Le estensioni coinvolte e le loro modalità operative

Le estensioni coinvolte, denominate BigBlack.bitcoin-black e BigBlack.codo-ai, sono state già rimosse da Microsoft, ma per alcuni giorni sono riuscite a infettare le macchine di diversi sviluppatori. Un’ulteriore estensione, BigBlack.mrbigblacktheme, è stata rapidamente eliminata prima che potesse causare danni. In particolare, BigBlack.bitcoin-black si attivava a ogni azione su VS Code, mentre Codo AI integrava il codice dannoso all’interno di una funzione realmente funzionante, riuscendo così a eludere le rilevazioni di sicurezza.
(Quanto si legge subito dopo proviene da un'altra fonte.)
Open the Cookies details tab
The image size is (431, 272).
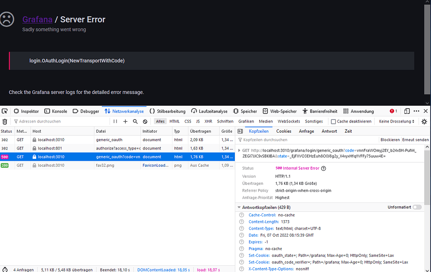284,131
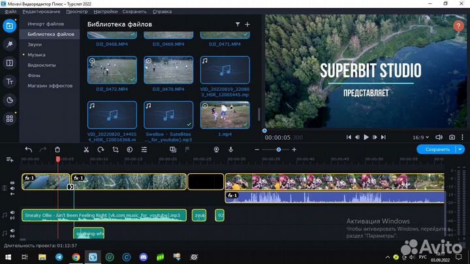Take a snapshot with camera icon
Viewport: 470px width, 264px height.
(x=451, y=137)
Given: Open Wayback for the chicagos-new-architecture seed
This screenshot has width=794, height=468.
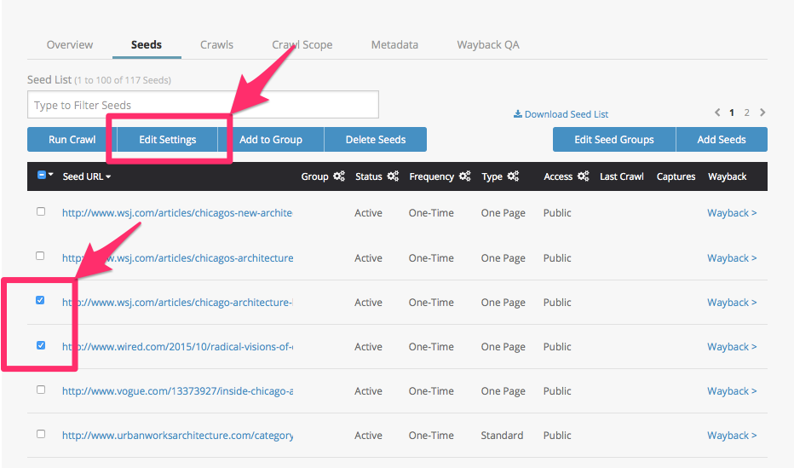Looking at the screenshot, I should click(x=731, y=213).
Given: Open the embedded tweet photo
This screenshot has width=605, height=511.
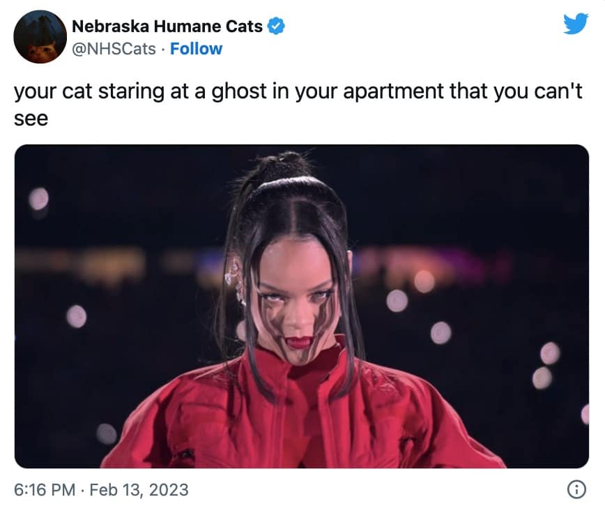Looking at the screenshot, I should (302, 306).
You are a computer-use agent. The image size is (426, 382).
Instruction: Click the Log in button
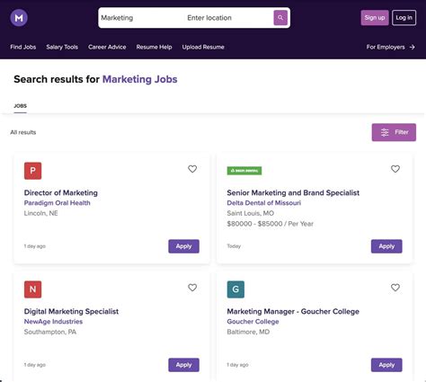coord(404,18)
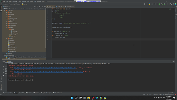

Tecniche di infezione e raccolta dati

Le prime versioni delle estensioni contenevano la capacità di eseguire uno script PowerShell che scaricava un archivio ZIP protetto da password da un server remoto, estraendo poi il payload principale tramite diverse tecniche. In seguito, gli sviluppatori malevoli hanno raffinato il processo passando a uno script batch che utilizza il comando curl per scaricare un file eseguibile e una DLL. Il file eseguibile è la versione legittima di Lightshot, sfruttata per caricare una DLL dannosa tramite tecniche di hijacking. Questa DLL raccoglie dati come contenuto degli appunti, elenco dei programmi installati, processi attivi, screenshot, credenziali WiFi e dettagli di sistema, oltre a lanciare Chrome ed Edge in modalità headless per rubare i cookie e dirottare le sessioni browser.

Minacce parallele in altri ecosistemi

Parallelamente, sono stati scoperti pacchetti malevoli anche negli ecosistemi Go, npm e Rust. Alcuni package Go, tipizzati per assomigliare a librerie affidabili, inviavano dati sensibili a siti di paste pubblici quando venivano utilizzate specifiche funzioni. Sul registry npm sono stati rintracciati centinaia di pacchetti con nomi simili, pubblicati da un attore probabilmente francofono, progettati per aprire una reverse shell ed esfiltrare file. Nel mondo Rust, una libreria chiamata finch-rust caricava un payload per rubare credenziali tramite una dipendenza apparentemente innocua.

Rischi per la supply chain del software

Questa ondata di minacce mostra come la supply chain del software sia sempre più nel mirino degli attaccanti, con tecniche sofisticate per camuffare il malware all’interno di strumenti utilizzati quotidianamente dagli sviluppatori. Occorre quindi la massima attenzione nell’installazione di plugin e dipendenze, anche da fonti ufficiali.